▶ Problem details
Output the data in full. Keep every entry exactly as written.

= Beginning of Section =

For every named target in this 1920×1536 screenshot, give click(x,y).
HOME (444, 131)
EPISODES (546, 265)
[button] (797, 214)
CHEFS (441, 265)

= End of Section =

▶ Task solution
For every named target in this 1920×1536 screenshot, give click(x,y).
HOME (444, 131)
EPISODES (546, 265)
[button] (797, 214)
CHEFS (441, 265)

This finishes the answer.